In this section, we will extract structure from variations in historical stock prices. We don't have any target values (i.e., we don't know anything about the structure in the data) which is why this is an *unsupervised* machine learning task.

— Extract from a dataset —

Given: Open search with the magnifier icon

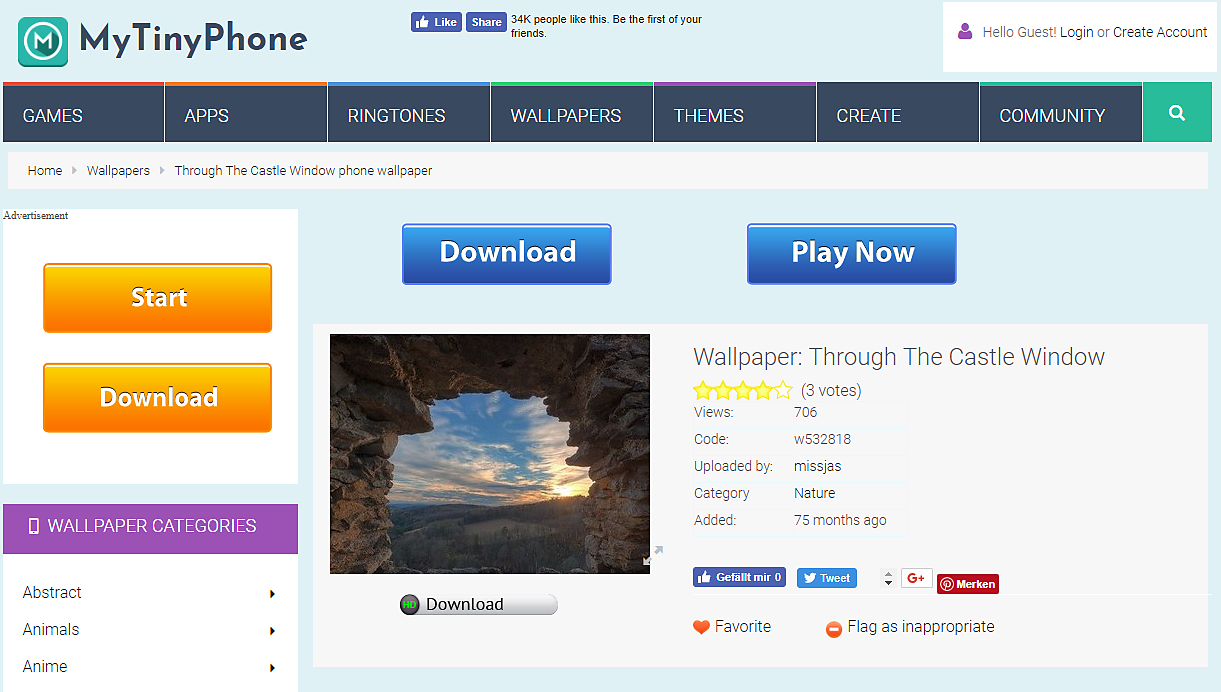Looking at the screenshot, I should pyautogui.click(x=1176, y=114).
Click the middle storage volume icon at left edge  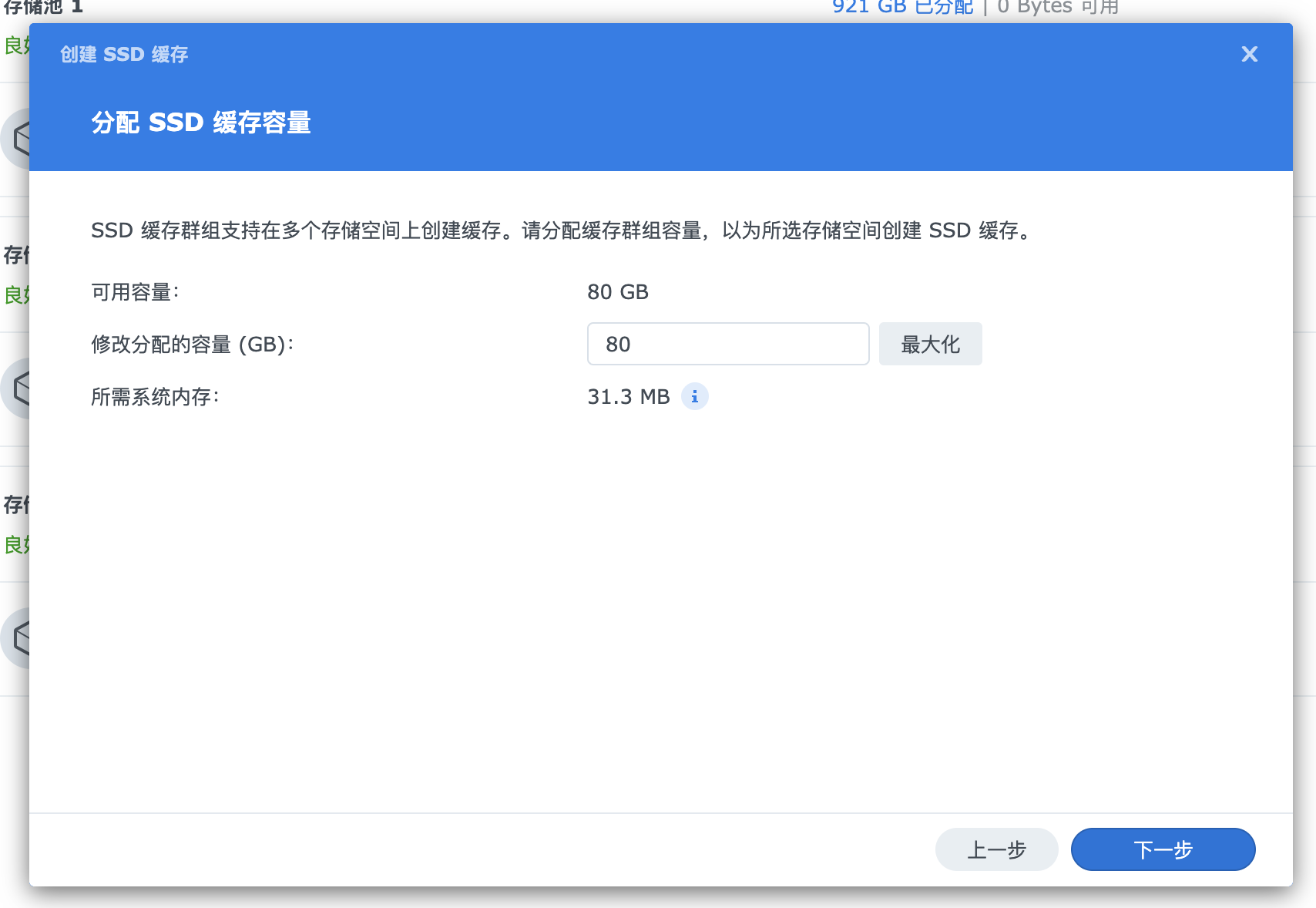click(17, 388)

## Step 1: Import Libraries

In [None]:
import datetime
import numpy as np
from sklearn.cluster import KMeans
from sklearn.preprocessing import StandardScaler

import pandas as pd

%matplotlib notebook
from matplotlib import pyplot as plt

print("Libraries imported successfully!")

## Step 2: Load the Data

First, we define a *Python dict* which stores a mapping from ticker symbols to company names. This is useful for presentation purposes later on in this exercise.

In [None]:
# Define a list of stocks we want to investigate
symbol_dict = {
    'TOT': 'Total',
    'XOM': 'Exxon',
    'CVX': 'Chevron',
    'COP': 'ConocoPhillips',
    'VLO': 'Valero Energy',
    'MSFT': 'Microsoft',
    'IBM': 'IBM',
    'TWX': 'Time Warner',
    'CMCSA': 'Comcast',
    'CVC': 'Cablevision',
    'YHOO': 'Yahoo',
    'HPQ': 'HP',
    'AMZN': 'Amazon',
    'TM': 'Toyota',
    'CAJ': 'Canon',
    'MTU': 'Mitsubishi',
    'SNE': 'Sony',
    'F': 'Ford',
    'HMC': 'Honda',
    'NAV': 'Navistar',
    'NOC': 'Northrop Grumman',
    'BA': 'Boeing',
    'KO': 'Coca Cola',
    'MMM': '3M',
    'MCD': 'Mc Donalds',
    'PEP': 'Pepsi',
    'MDLZ': 'Kraft Foods',
    'K': 'Kellogg',
    'UN': 'Unilever',
    'MAR': 'Marriott',
    'PG': 'Procter Gamble',
    'CL': 'Colgate-Palmolive',
    'GE': 'General Electrics',
    'WFC': 'Wells Fargo',
    'JPM': 'JPMorgan Chase',
    'AIG': 'AIG',
    'AXP': 'American express',
    'BAC': 'Bank of America',
    'GS': 'Goldman Sachs',
    'AAPL': 'Apple',
    'SAP': 'SAP',
    'CSCO': 'Cisco',
    'TXN': 'Texas instruments',
    'XRX': 'Xerox',
    'LMT': 'Lookheed Martin',
    'WMT': 'Wal-Mart',
    'WBA': 'Walgreen',
    'HD': 'Home Depot',
    'GSK': 'GlaxoSmithKline',
    'PFE': 'Pfizer',
    'SNY': 'Sanofi-Aventis',
    'NVS': 'Novartis',
    'KMB': 'Kimberly-Clark',
    'R': 'Ryder',
    'GD': 'General Dynamics',
    'RTN': 'Raytheon',
    'CVS': 'CVS',
    'CAT': 'Caterpillar',
    'DD': 'DuPont de Nemours'}

# Split dict into list of symbols and list of names
symbols, names = np.array(list(symbol_dict.items())).T

Opening and closing prices for the above symbols and the period 01-01-2009 to 01-01-2012 have been stored in *data/Open.csv* and *data/Close.csv* respectively. Inspect both files and note their structure.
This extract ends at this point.